魏忠贤早已在殿外躬身等候,见陛下出来,连忙悄无声息地跟了上去,脚步细碎而恭谨,不敢发出半点声响。
直到确认云彻的銮驾已经远去,景秀宫内那股无形的威压才彻底消散,气氛也真正松弛了下来。
柳芜长长地吁了一口气,方才在帝王面前强自镇定的神经此刻才得以放松。
她转过身,几步走到柳如烟身旁,伸手轻轻扶住了她的手臂,一双明亮的眸子中闪烁着异样的光彩,带着几分由衷的赞叹:“姐姐,这位新皇陛下当真是人中龙凤,手段非凡。”
她语气中带着几分直率与欣赏:“行事果决,气度沉凝,而且生得也着实俊朗不凡。姐姐,你当真甘心就这样在深宫之中,虚度这一生的大好年华么?”

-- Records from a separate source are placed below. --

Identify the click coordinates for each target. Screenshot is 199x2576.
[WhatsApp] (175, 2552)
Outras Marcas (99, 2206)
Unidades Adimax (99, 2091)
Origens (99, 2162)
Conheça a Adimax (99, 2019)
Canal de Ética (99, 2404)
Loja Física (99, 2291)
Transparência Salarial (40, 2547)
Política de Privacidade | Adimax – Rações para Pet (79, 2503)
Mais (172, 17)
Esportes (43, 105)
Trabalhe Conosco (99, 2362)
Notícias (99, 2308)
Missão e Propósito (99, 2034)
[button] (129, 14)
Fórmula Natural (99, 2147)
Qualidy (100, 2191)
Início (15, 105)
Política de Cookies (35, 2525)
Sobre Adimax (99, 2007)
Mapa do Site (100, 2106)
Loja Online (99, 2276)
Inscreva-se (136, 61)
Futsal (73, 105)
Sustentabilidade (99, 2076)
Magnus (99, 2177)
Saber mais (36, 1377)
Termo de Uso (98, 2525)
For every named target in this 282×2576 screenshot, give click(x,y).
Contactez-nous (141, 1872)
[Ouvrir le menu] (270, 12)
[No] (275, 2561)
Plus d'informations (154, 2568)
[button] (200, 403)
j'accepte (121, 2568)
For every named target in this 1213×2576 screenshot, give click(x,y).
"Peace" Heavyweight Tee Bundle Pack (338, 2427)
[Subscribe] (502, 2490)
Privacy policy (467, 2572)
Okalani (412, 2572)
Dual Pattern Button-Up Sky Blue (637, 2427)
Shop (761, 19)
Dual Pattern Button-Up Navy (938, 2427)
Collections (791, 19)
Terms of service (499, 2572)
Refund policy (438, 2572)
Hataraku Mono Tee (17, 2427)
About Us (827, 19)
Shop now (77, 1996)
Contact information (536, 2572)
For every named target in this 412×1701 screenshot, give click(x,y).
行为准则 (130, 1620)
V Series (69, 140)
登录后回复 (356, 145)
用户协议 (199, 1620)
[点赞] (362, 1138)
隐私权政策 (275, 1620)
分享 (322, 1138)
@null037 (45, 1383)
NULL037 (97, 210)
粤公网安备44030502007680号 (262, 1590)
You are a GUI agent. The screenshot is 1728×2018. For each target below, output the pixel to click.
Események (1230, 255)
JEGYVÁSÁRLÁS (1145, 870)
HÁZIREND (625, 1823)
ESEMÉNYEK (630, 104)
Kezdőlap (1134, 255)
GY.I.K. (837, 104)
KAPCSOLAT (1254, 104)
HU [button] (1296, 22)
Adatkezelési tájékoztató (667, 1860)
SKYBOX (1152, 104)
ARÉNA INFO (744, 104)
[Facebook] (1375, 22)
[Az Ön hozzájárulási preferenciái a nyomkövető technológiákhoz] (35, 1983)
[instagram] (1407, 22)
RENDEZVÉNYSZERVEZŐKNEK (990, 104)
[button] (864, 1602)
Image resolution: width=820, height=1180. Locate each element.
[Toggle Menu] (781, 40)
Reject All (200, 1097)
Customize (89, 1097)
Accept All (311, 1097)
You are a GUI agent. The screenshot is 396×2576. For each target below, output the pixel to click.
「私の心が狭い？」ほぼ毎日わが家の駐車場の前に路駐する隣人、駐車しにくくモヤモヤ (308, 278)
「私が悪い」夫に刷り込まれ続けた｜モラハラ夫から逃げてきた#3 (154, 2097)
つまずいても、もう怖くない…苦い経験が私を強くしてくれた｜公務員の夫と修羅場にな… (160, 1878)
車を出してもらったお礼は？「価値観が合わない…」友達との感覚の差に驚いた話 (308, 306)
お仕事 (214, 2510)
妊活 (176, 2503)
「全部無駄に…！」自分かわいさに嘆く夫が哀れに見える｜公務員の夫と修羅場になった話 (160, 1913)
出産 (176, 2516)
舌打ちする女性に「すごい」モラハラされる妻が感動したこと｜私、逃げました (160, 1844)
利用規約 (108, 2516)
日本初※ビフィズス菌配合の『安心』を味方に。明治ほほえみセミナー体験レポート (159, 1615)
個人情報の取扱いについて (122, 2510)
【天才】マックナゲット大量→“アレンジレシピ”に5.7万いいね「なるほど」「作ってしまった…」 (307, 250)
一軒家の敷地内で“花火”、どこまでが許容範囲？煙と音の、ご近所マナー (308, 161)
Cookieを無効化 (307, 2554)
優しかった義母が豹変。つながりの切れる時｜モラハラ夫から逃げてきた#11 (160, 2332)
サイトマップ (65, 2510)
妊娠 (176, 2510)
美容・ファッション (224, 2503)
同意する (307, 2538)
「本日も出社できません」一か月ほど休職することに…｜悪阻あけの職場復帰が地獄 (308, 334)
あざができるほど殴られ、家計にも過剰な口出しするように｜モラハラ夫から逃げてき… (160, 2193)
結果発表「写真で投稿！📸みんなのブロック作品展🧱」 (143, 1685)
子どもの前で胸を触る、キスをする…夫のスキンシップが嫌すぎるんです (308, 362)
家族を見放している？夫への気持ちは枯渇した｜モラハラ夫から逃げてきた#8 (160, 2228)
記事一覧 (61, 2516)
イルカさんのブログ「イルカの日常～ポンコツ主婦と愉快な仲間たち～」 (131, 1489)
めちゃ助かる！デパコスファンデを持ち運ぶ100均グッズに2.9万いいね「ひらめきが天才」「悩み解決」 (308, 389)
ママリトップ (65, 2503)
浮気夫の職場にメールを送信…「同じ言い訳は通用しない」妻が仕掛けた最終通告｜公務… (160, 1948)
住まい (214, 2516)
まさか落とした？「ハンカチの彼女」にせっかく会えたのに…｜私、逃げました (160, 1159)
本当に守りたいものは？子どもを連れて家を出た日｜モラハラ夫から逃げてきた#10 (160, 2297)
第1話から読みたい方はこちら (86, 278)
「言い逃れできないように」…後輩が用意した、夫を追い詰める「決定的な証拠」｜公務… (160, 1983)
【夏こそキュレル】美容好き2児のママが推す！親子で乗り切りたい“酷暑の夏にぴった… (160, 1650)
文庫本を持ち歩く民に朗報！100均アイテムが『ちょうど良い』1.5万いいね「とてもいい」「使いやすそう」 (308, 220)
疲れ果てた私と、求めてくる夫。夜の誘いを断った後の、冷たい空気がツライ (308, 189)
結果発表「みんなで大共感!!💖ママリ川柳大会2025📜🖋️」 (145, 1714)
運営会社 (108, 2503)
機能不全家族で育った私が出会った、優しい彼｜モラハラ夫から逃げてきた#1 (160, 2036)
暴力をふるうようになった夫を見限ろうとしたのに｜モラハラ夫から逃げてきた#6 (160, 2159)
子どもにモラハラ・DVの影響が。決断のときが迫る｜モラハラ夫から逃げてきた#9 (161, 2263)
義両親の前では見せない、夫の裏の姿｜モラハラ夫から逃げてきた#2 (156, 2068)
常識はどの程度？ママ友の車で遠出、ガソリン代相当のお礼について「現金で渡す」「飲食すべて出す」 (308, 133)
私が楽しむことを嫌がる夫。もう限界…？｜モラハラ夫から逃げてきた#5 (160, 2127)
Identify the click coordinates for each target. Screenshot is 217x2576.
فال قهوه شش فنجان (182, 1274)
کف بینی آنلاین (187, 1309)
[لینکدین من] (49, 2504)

这番话,已然是有些逾矩了,带着对姐姐未来的深切关怀与一丝不甘。
柳如烟闻言,保养得宜的脸颊上飞快地掠过一抹不自然的红晕,却又在瞬间隐没无踪。
她的脑海中,不由自主地回**起方才云彻那声平静无波,却又带着无形隔阂的“母后”。
这两个字,像是一根细细的绣花针,轻轻刺入她心底最柔软的角落,泛起一丝难以言喻的酸涩与怅然。
她微微垂下眼帘,长长的睫毛在眼下投下一片浅淡的阴影,掩去了眸底所有的复杂情绪。
声音依旧温和,却带着一丝不容置喙的意味,她轻轻拍了拍柳芜的手背:“小芜,莫要再说这等胡话。哀家如今的身份是太后,安守本分,便是最大的福气了。”
她顿了顿,不着痕迹地岔开了这个让她心绪不宁的话题,语气也变得关切起来:“对了,你方才说天香楼受那元辰宗打压,如今具体情况如何?除了黔州之外,其他地方的分号可还安好?”
听到姐姐问起正事,柳芜脸上的轻松之色也渐渐敛去,取而代之的是一抹凝重与深深的忧虑。
她轻轻叹了口气,声音也随之低沉了几分,带着一丝难掩的疲惫:“姐姐,不瞒你说,天香楼如今的境况很不乐观。”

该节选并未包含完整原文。